Dr. Miłoś explains that when we ask a question to a chatbot based on Transformer, it changes the text into tokens. These are pieces of information, usually between one character and one word in length. In the sentence 'In 2023, out of the blue, chatbots changed our lives', a chatbot may see, for example, seven words, the number 2023, two commas and a period. By dividing text into characters, artificial intelligence can process information effectively.

However, the number of characters that a chatbot can accept is limited. In the case of ChatGPT 3.5, the character limit is 4,096, for OpenLLaMA it is 2,000, and for Google Bard - about 1,000.

Therefore, when you ask the chatbot a long question or provide a lot of information, you may need to cut or omit some parts to meet the character limit. Most existing chatbots cannot analyse an entire book, long conversation or article.

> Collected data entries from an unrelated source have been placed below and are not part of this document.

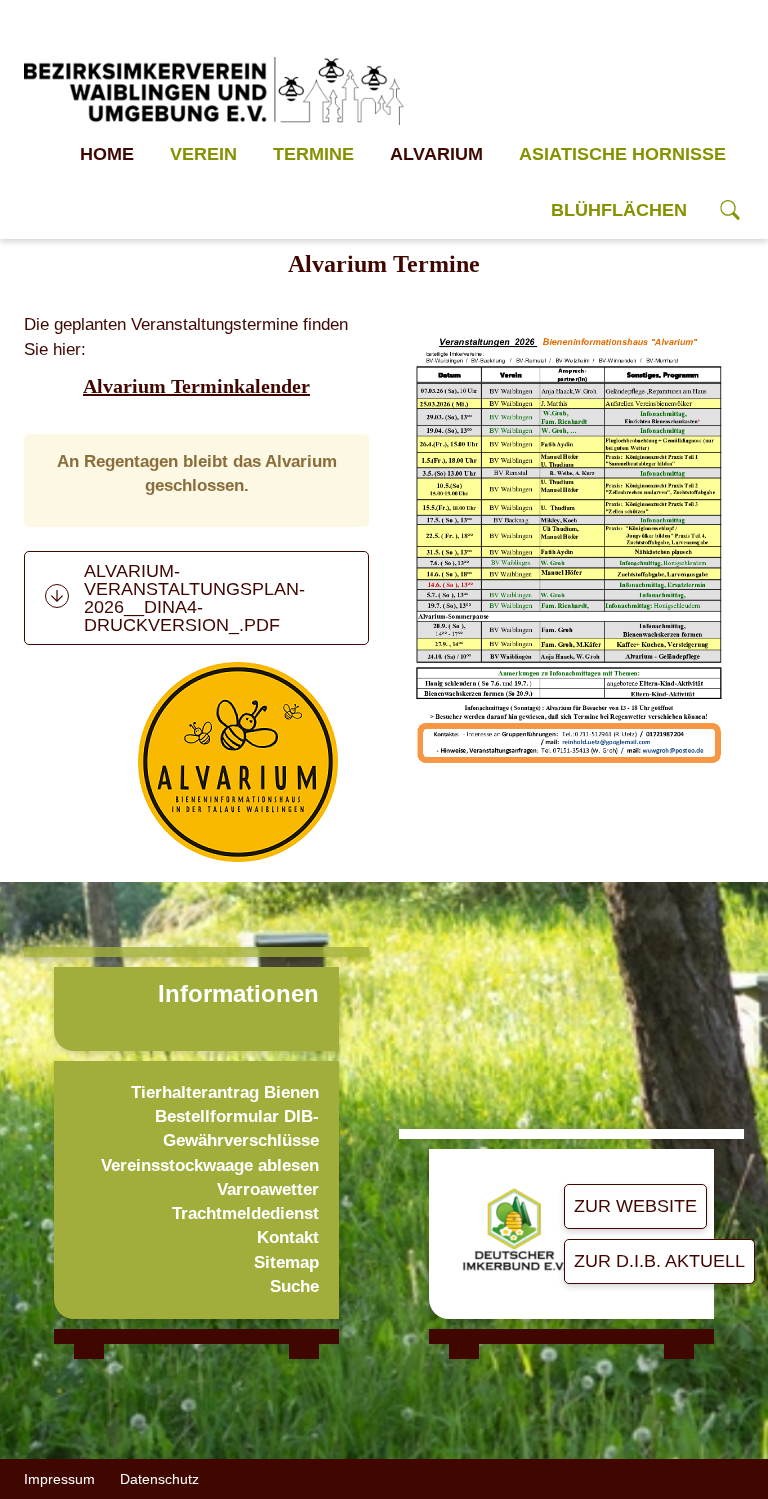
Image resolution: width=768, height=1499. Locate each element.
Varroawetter (268, 1189)
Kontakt (288, 1237)
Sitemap (286, 1262)
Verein (203, 154)
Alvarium (436, 154)
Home (107, 154)
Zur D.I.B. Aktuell (659, 1261)
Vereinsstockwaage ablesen (210, 1165)
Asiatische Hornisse (622, 154)
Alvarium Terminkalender (196, 386)
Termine (313, 154)
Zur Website (635, 1206)
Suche (294, 1286)
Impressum (59, 1479)
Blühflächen (619, 210)
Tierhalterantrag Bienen (225, 1092)
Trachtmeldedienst (245, 1213)
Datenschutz (159, 1479)
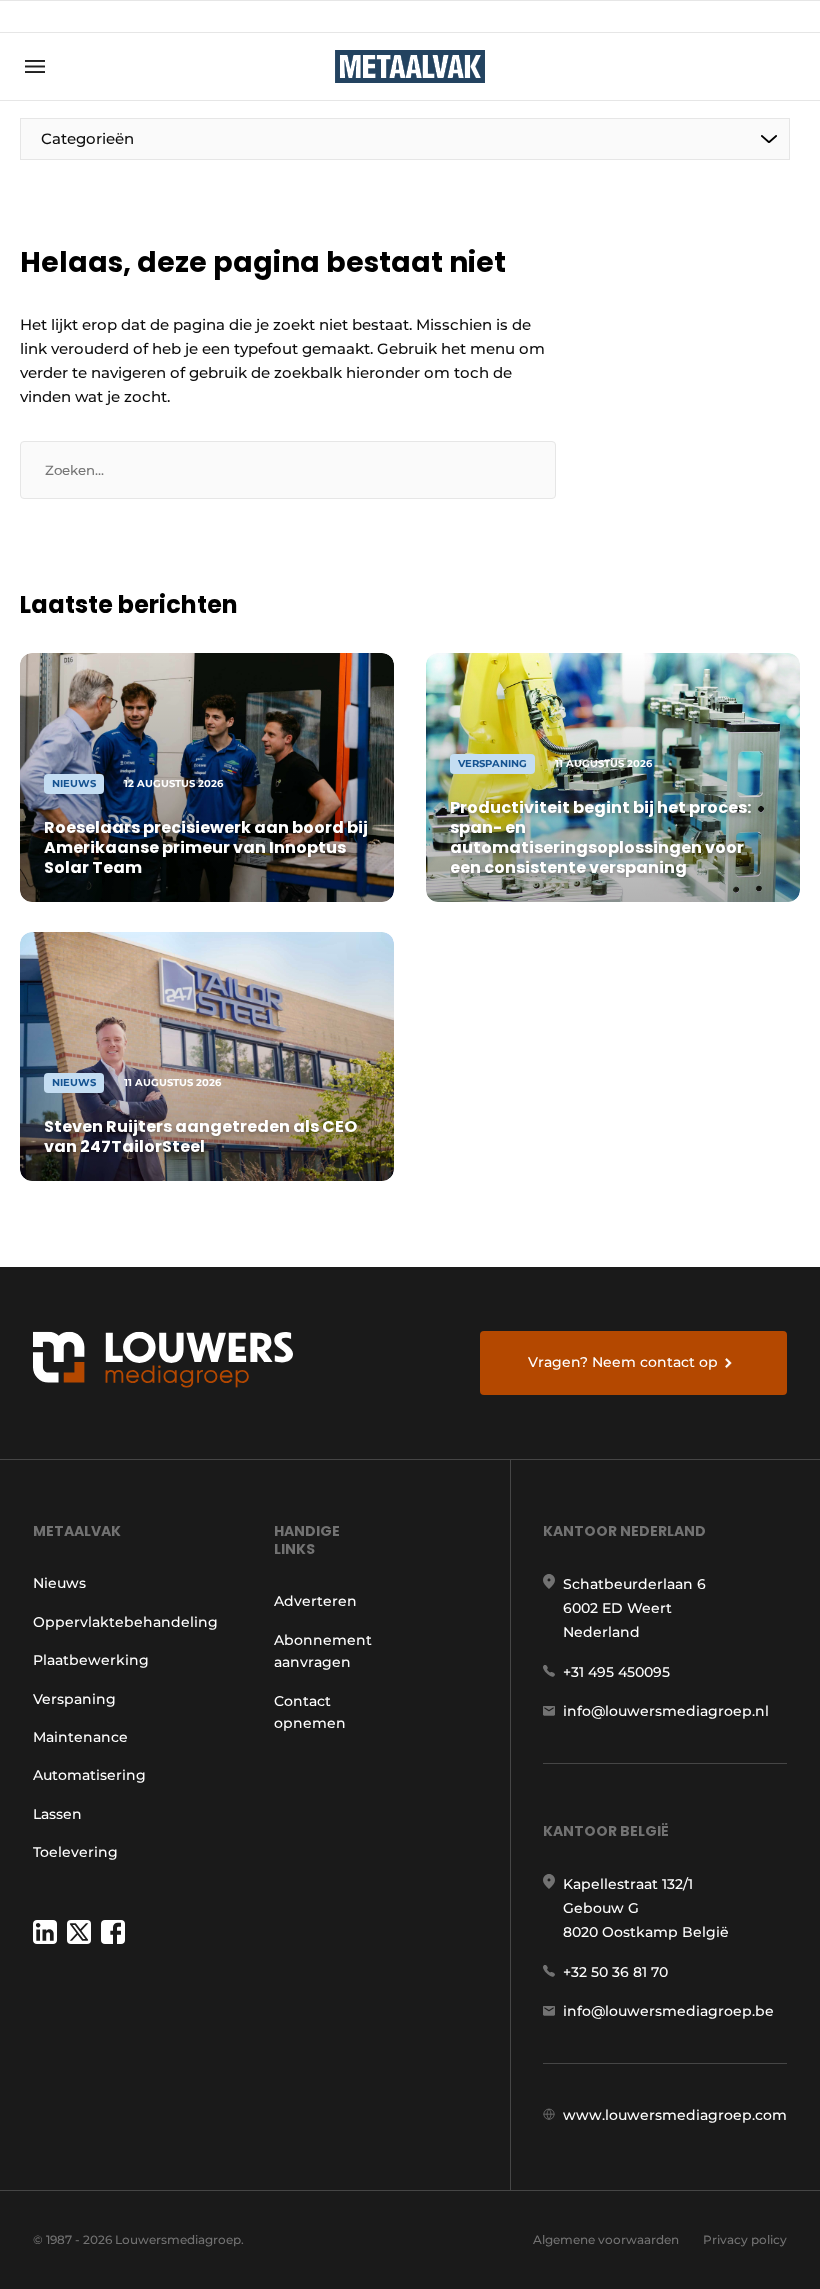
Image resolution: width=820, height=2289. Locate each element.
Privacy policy (745, 2239)
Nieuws (59, 1583)
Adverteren (315, 1601)
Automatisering (89, 1775)
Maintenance (80, 1737)
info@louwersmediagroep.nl (666, 1711)
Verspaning (74, 1699)
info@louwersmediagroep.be (668, 2011)
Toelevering (75, 1852)
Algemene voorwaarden (606, 2239)
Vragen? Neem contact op (623, 1362)
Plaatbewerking (91, 1660)
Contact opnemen (310, 1712)
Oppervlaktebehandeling (125, 1622)
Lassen (57, 1814)
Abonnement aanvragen (323, 1651)
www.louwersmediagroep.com (675, 2115)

'The full potential of large language models is often limited by the amount of context a given model can accept,’ says Miłoś. 'That is why we introduced Focused Transformer (FoT), a technique using a training process inspired by contrastive learning. This innovative approach allows to fine-tune existing LLMs so that they are able to accept a larger context.’

According to the IDEAS NCBR and PAS researcher, LongLLaMA is a great achievement because it shows that large language models can overcome limitations related to prompt length and generate useful long texts.

A publication devoted to LongLLaMA - 'Focused Transformer: Contrastive Training for Context Scaling' - was accepted for the NeurIPS 2023 conference in New Orleans.